**Ausgangstext:**
• • • • •

LGBTIQA+: „Aufruf zum Handeln“

In den vergangenen fünf Jahren gab es in Luxemburg kaum Fortschritte in puncto LGBTIQA+-Rechte. An Gesetzentwürfen und Ankündigungen mangelt es indes nicht.

In der Ilga-Rangliste landet Luxemburg diesmal zusammen mit Norwegen und Schweden auf Platz sieben. (Quelle: Ilga, CC BY 2.0 by Robert Couse-Baker)

„Heute lässt sich eine enttäuschende Bilanz für die Regierung in Bezug auf LGBTIQA+-Rechte ziehen“, verkündete Rosa Lëtzebuerg vergangene Woche in einer Pressemitteilung. „Die Ergebnisse des Rainbow Europe Index 2023 sind ein Aufruf zum Handeln“, heißt es weiter. Besagter Index wird jährlich von der International Lesbian, Gay, Bisexual, Trans and Intersex Association Europe (Ilga) herausgegeben. Anhand einer Rangliste werden einerseits 54 europäische und zen-
tralasiatische Länder miteinander verglichen. Andererseits liefert der Index Informationen über die jeweiligen nationalen Gesetzeslagen.

• • • • •

**Angezeigte Informationen:**
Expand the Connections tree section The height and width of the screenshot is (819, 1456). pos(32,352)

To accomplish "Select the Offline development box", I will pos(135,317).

• • • • •

**Aufgabe 1:** Beschreibe in ein bis drei Sätzen anhand des Artikels über LGBTIQA+-Rechte in Luxemburg, was der Rainbow Europe Index leistet.
**Aufgabe 2:** Auf welchem Platz der Ilga-Rangliste landet Luxemburg laut dem Artikel über LGBTIQA+-Rechte in Luxemburg?
**Aufgabe 3:** Führe den Artikel über LGBTIQA+-Rechte in Luxemburg nach seinem letzten Satz weiter.
Das Material steht für sich und hat mit dem Artikel über LGBTIQA+-Rechte in Luxemburg nichts zu tun.

**Schriftliche Antwort 1:** Der Rainbow Europe Index wird jährlich von der Ilga herausgegeben und vergleicht in einer Rangliste 54 europäische und zentralasiatische Länder miteinander. Zugleich liefert er Informationen über die jeweiligen nationalen Gesetzeslagen.

**Schriftliche Antwort 2:** Auf Platz sieben, zusammen mit Norwegen und Schweden.

**Schriftliche Antwort 3:**
Ilga präsentierte seine Ergebnisse kurz vor dem Internationalen Tag gegen Homo-, Bi-, Inter- und Transphobie am 17. Mai. Am unteren Ende der Skala befinden sich auch diesmal wieder Staaten wie Belarus, Russland, Armenien, die Türkei oder Aserbaidschan.

Für Luxemburg war die Veröffentlichung in den vergangenen Jahren stets sowohl eine gute als auch eine schlechte Nachricht. Ersteres weil sich das Großherzogtum schon seit 2019 in den Top Ten befindet. Letzteres weil es immer wieder von anderen Ländern überholt wird. Malta, Belgien, Dänemark, Spanien, Island und Finnland positionieren sich mittlerweile vor Luxemburg.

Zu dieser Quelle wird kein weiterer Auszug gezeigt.